There is some evidence that antibiotics can indirectly affect the composition of the gut microbiota. This is due to interdependence among different microbial taxa, as they have a variety of shared metabolic pathways[124,126]. Thus, the loss or reduction of certain taxa affects the growth of other members of the community. As an example, vancomycin treatment reduces the number of Gram-negative commensals, although this drug selectively targets Gram-positive bacteria[127].

In a recent systematic review, Zimmerman et al[128] summarized data from 129 studies on the effect of antibiotics on the composition of the gut microbiota. The authors concluded that the majority of antibiotics (amoxicillin, amoxicillin/clavulanate, cephalosporins, lipopolyglycopeptides, macrolides, ketolides, clindamycin, tigecycline, quinolones, and fosfomycin) increase the abundance of Enterobacteriaceae, mainly Citrobacter spp., Enterobacter spp., and Klebsiella spp.

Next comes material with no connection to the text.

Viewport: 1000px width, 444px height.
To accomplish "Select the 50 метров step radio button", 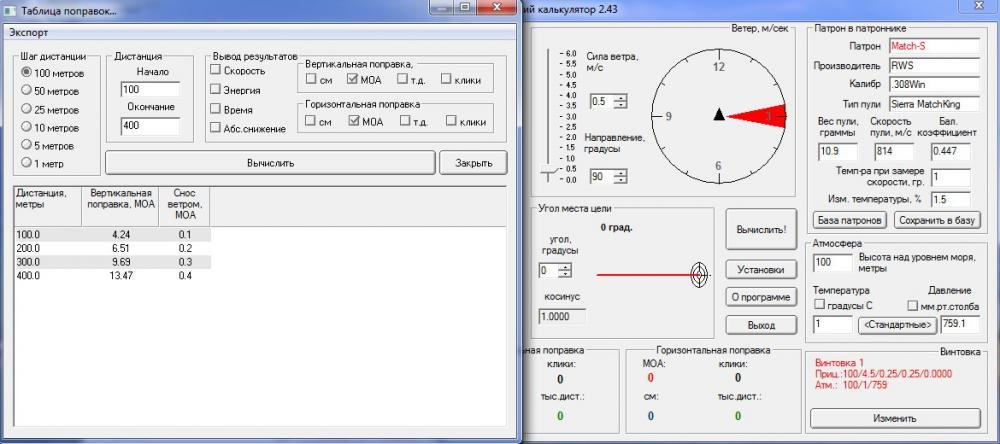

These bacteria contain molecules that directly enhance the inflammatory response of the host and may play a significant role in the alteration of bile acid metabolism[129]. Moreover, expansion of bacteria belonging to the Enterobacteriaceae family was associated with inflammatory bowel diseases, both in animal models and in humans[130,131]. Zimmerman et al[128] reported that amoxicillin, piperacillin, ticarcillin, cephalosporins (except fifth generation cephalosporins), carbapenems, and lipoglycopeptides facilitate the overgrowth of Enterococcus, while treatment with macrolides and doxycycline results in decreased numbers of these bacteria. It has conclusively been shown that piperacillin, ticarcillin, carbapenems, macrolides, clindamycin, and quinolones markedly reduce the abundance of anaerobic bacteria. Finally, the authors documented that the most long-lasting changes in the community structure are caused by ciprofloxacin (1 year), clindamycin (2 years), and clarithromycin plus metronidazole (4 years).

Another negative effect of antibiotic treatment is the loss of colonization resistance. Depletion of beneficial gut commensals, such as Lachnospiraceae, Ruminococcaceae, and Clostridium scindens, as well as changes in their metabolic activity promote overgrowth of Clostridium difficile, Enterococcus, and other pathogens[33,124].

Antibiotics as a risk factor for IBS

Data from large cohort and case-control studies indicate that antibiotics are a risk factor for functional gastrointestinal disorders and IBS in particular. A retrospective study on more than 26000 patients showed that exposure to macrolides and tetracyclines may be associated with the development of IBS[5]. Similarly, a prospective case-control study found that antibiotic treatment of nongastrointestinal infections was associated with the development of IBS [odds ratio (OR) = 2.30; 95% confidence interval (CI): 1.22-4.33; P = 0.01] and other functional gastrointestinal disorders (OR = 1.90; 95%CI: 1.21-2.98; P = 0.005)[6]. A longitudinal study by Krogsgaard et al[7] also identified that the use of antibiotics was a predictor for IBS (OR = 1.8; 95%CI: 1.0-3.2). Additionally, a recent meta-analysis showed that the use of antibiotics for infectious enteritis was associated with an increased risk of IBS (OR = 1.69; 95%CI: 1.20-2.37)[8].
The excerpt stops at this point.